「これが自分の声?」という違和感
録音された自分の声を初めて聞いたとき、多くの人は強い違和感を覚える。「こんな声だったのか」と驚くその感覚は、単なる気のせいではない。
普段聞いている自分の声と、録音された声は実際に異なっている。この差が、自己認識のズレとして現れる。
自分の声は「内側」と「外側」で違う
人が普段聞いている自分の声は、空気を通して耳に届く音だけではない。体内の振動、特に骨を通じて伝わる音(骨伝導)が加わっている。
この骨伝導によって、自分の声は実際よりも低く、柔らかく感じられる。一方、録音された声は空気を伝わった音のみであり、他人が聞いている声に近い。
つまり、録音された声は「他人に聞こえている自分の声」であり、自分が普段認識している声とは別のものである。
なぜ違和感が強くなるのか
違和感が生まれる理由は、単なる音の違いだけではない。そこには「予測とのズレ」が関係している。
人は話すとき、自分の声を無意識に予測している。その予測と実際に聞こえる音が一致することで、違和感なく認識できる。
しかし録音された声は、その予測と一致しない。そのため、脳はそれを「自分ではない何か」のように感じてしまう。
自己認識は「慣れ」によって作られる
人は長い時間をかけて、自分の声を内側から聞き続けてきた。その経験が、「これが自分の声だ」という基準を形成している。

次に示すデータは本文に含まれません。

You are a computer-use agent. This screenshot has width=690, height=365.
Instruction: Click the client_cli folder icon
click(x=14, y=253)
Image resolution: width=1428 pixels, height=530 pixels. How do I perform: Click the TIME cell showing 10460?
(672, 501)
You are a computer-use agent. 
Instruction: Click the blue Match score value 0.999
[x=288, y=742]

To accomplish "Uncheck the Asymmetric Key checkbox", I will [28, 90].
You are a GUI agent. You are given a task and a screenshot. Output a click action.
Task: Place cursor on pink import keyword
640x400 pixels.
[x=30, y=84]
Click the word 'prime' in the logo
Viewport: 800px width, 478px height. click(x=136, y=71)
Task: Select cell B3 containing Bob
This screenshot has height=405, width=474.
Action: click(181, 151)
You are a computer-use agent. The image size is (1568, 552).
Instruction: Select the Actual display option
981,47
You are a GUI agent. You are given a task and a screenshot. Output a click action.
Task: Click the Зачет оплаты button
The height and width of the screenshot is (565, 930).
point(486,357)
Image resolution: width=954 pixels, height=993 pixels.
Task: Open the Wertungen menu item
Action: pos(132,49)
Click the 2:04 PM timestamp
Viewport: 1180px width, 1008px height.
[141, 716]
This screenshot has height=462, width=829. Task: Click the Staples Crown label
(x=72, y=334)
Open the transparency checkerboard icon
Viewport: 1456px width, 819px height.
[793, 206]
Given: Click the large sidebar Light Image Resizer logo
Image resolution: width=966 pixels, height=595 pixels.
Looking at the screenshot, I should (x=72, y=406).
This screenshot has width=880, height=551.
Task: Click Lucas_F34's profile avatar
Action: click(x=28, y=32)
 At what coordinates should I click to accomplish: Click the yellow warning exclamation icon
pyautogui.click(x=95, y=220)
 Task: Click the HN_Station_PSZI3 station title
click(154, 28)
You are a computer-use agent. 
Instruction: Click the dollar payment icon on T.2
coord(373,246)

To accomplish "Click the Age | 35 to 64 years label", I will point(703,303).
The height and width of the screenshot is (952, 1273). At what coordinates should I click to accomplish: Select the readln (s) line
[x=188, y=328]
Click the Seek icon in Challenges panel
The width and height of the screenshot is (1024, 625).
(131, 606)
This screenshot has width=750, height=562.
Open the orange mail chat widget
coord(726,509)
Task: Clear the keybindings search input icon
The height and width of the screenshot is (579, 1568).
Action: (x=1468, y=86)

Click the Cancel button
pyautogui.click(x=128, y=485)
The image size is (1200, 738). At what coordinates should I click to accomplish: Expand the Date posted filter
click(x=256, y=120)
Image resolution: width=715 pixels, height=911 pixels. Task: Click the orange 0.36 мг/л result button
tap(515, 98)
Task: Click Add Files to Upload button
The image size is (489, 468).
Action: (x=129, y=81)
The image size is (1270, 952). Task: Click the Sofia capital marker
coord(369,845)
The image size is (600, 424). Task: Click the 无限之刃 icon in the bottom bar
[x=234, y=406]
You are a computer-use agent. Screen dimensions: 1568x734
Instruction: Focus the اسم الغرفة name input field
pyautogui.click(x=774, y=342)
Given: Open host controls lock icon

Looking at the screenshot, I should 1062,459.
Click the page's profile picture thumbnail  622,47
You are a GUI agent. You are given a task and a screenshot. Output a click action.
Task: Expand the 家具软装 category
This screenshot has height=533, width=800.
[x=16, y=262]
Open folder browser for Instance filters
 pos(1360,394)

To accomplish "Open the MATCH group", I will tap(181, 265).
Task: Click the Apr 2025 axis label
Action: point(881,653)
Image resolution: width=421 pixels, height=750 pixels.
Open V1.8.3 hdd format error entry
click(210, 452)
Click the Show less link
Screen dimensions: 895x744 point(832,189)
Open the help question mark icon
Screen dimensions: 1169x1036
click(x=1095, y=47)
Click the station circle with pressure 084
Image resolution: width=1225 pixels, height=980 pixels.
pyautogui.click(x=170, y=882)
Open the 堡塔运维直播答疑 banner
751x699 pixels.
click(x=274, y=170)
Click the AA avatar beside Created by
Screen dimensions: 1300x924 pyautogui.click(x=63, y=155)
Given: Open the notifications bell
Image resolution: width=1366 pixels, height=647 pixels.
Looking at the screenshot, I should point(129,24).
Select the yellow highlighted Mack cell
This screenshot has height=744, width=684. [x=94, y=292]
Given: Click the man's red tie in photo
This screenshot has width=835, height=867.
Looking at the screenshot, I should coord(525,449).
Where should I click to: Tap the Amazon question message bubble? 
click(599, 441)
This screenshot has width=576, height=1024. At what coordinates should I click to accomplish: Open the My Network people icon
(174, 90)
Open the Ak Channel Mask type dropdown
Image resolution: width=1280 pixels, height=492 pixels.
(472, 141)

録音の声が違和感を持つのは、この基準から外れているためである。しかし、録音された声を繰り返し聞くことで、次第にその違和感は薄れていく。
つまり自己認識は固定されたものではなく、経験によって更新される性質を持っている。
「自分」は一つではない
ここで見えてくるのは、「自分」という存在が単一ではないという事実である。内側から感じる自分と、外側から観測される自分には常に差がある。
声はその差を分かりやすく示す例であり、普段は意識されないズレを顕在化させる。
このズレは異常ではなく、むしろ自然なものである。
自己認識のズレのコード
録音された自分の声に違和感を覚えるのは、「内側の自己」と「外側の自己」が完全には一致していないためである。
人は自分を直接認識しているようでいて、実際には複数の感覚や経験を統合して「自分らしさ」を作り上げている。
そのため、別の経路で提示された自分(録音された声など)は、しばしば違和感として現れる。
自分の声に驚く瞬間は、「自分とは何か」が固定されたものではないことを示している。それは、常に更新され続ける認識の集合体なのである。